As a striking example of this, our wetland itself is a restoration project designed by one of the staff at Brooksdale. One of my supervisors, Jesse, used his knowledge of how wetland ecosystems work in order to create his own. He excavated, channeled water, planted trees, and even found strategic spots to place fallen logs (which is important for watery ecosystems). Today, Brooksdale’s wetland is home to a growing population of twinberry, dogwood, fish, frogs, and great blue herons.
When we carry out these kinds of projects, it’s important that we work with natural processes, and not against them. If we fail to do that, we create fragile ecosystems that require human input to survive. However, if we observe natural processes and see how they work, we can learn how to best support and restore them, sometimes even initiating them (as Jesse did), thus creating structures that empower ecosystems to sustain themselves.
Throughout this essay so far, I’ve explored three of Brooksdale’s environmental values: cultivating a close relationship with nature, seeking mutual thriving with it, and taking the role of a learner in restoring it. Seeing those at Brooksdale hold true to these values in their own corner of the world gives me encouragement for the preservation and thriving of our environment as a whole.

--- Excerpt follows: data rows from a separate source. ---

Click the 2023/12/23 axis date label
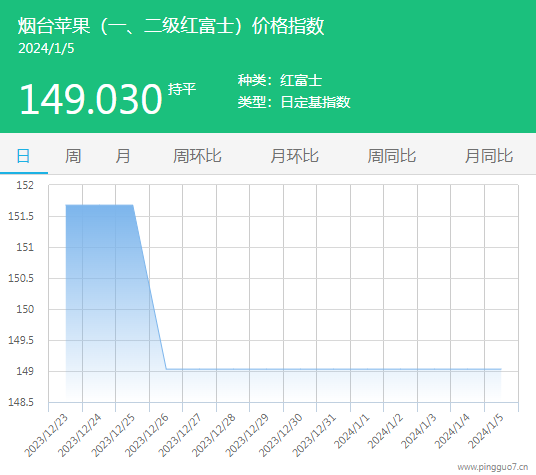 pyautogui.click(x=46, y=435)
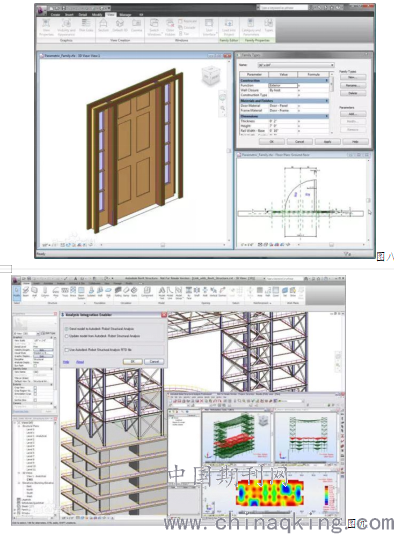This screenshot has height=534, width=394.
Task: Click the Component tool in the ribbon
Action: (x=147, y=292)
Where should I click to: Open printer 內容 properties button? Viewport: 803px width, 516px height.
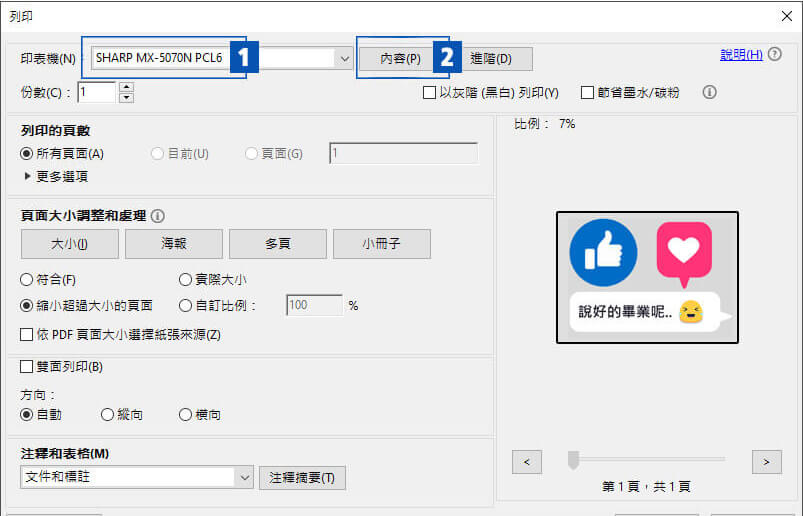click(399, 59)

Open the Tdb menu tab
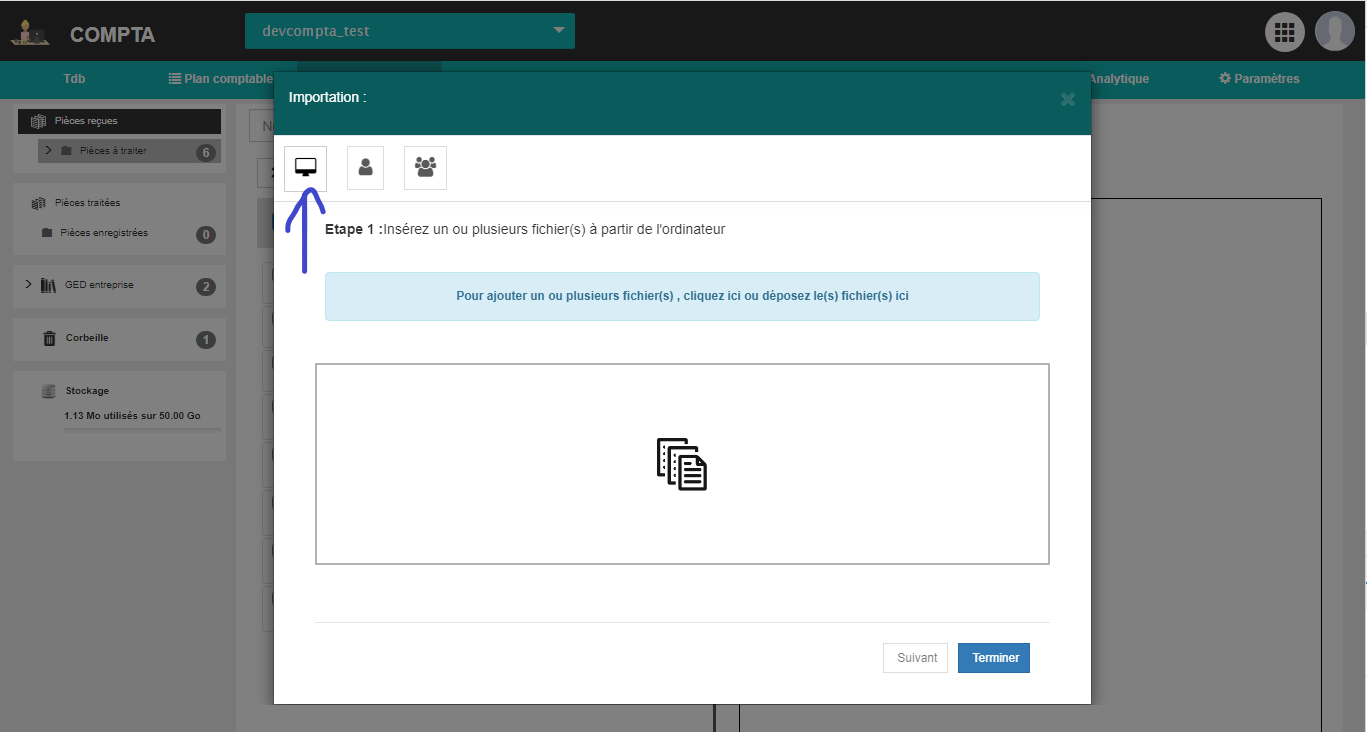click(x=75, y=79)
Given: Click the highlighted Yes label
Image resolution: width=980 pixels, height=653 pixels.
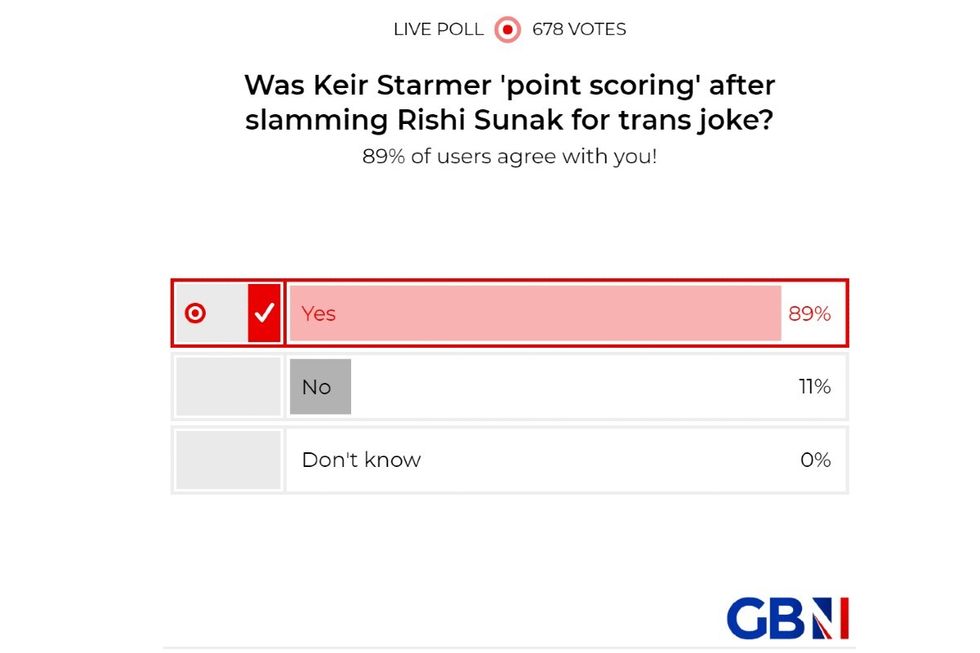Looking at the screenshot, I should tap(318, 313).
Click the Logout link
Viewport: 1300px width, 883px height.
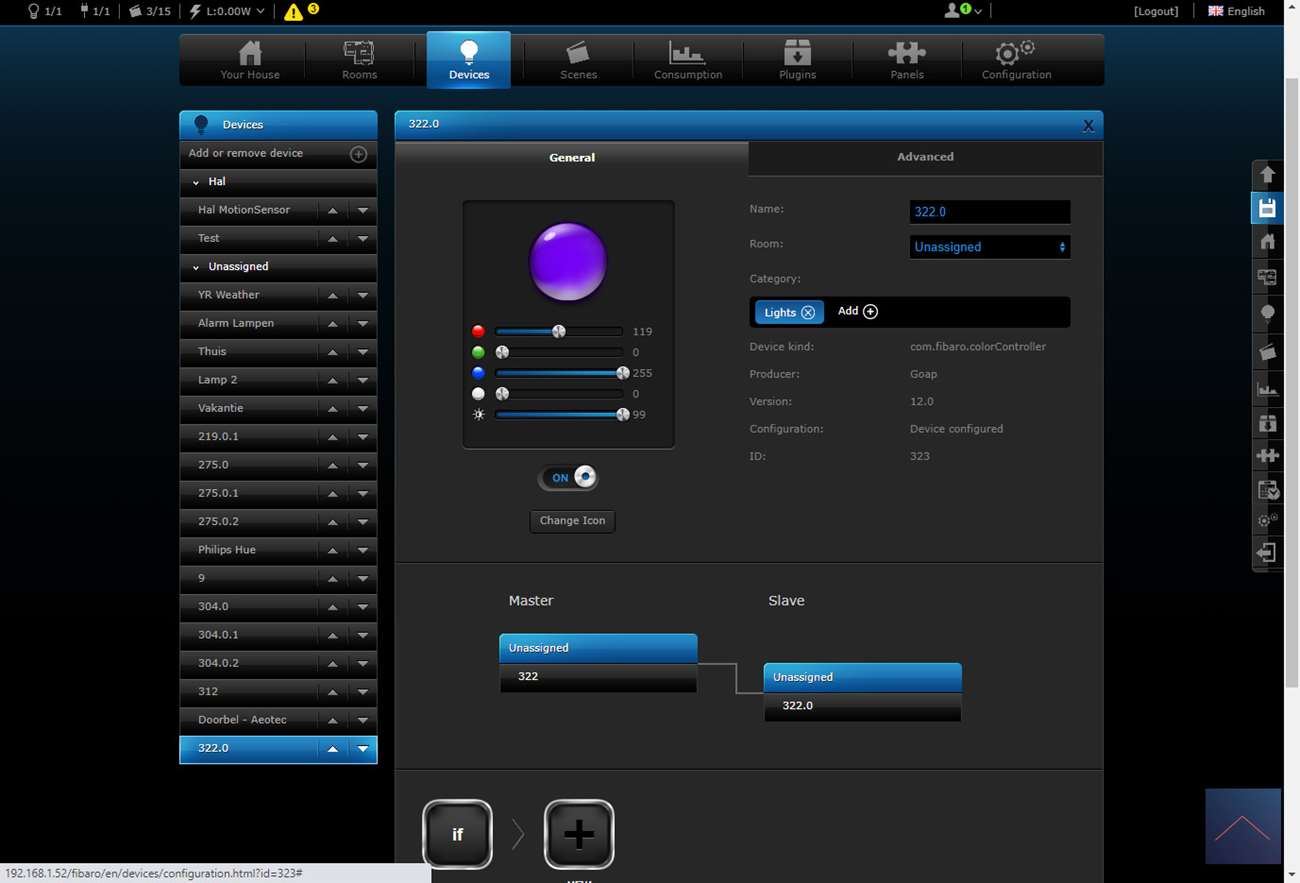point(1155,11)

For my last point, though, I wanted to explore where the people at Brooksdale draw their own sense of hope. Since the project is part of a Christian organization (A Rocha International), many of the staff there are inspired and motivated by their faith. They believe that God created the earth and its creatures, that He called them “good,” and that He tasked human beings with caring for it. From their viewpoint, the call to “work” and “keep” the natural world was one of the original purposes of humanity (Genesis 2.15, English Standard Version).
Some view Christianity as ignoring the needs of the physical world, having an “otherworldly” focus, but a central aspect of Jesus’ Kingdom (to be established “on earth as it is in heaven”) is the restoration of the material world, as is evident in His taking on a physical body and having it resurrected (Matthew 6.10). In this way, Jesus redeemed the human body and ensured its preservation. Beyond that, God’s healing of the physical world extends to nature as a whole. The apostle Paul asserts that Jesus’ mission is “to reconcile to himself all things, whether on earth or in heaven,” which means, in part, that “creation itself will be set free” (Colossians 1.20, Romans 8.22).
This is far from a comprehensive argument for Christian earth-care, but hopefully, it gives some explanation for why those at Brooksdale work, and what they work towards. Those at Brooksdale see their faith as an invitation to join God in redeeming nature from our ethical and socio-economic failures, so that we may progress into a relationship of mutual thriving with the earth. I believe that this perspective brings a lot of hope. If God works alongside us to restore nature, then we can face environmental issues that seem (even from the most optimistic reports) insurmountable. Even in situations like climate change, where we’re fighting against incredible odds, and with very little time to act, we know that God won’t rest until the created world is restored. And if God won’t rest, we won’t rest, either.
So, among other reasons, I admire those at the Brooksdale Environmental Centre for embracing this holy call, cultivating a relationship with nature characterized by intimacy, mutual thriving, and learning. Though our planet is rife with wounds, and its future sometimes looks bleak, I believe that it’s encouraging to know that anyone, anywhere, is living in a way that protects and nurtures the earth. If there’s any place where compassion for nature still exists, there’s hope that it can deepen its roots, grow, and spread its boughs over the whole globe. The path to that future is still open, and that’s what we all strive for.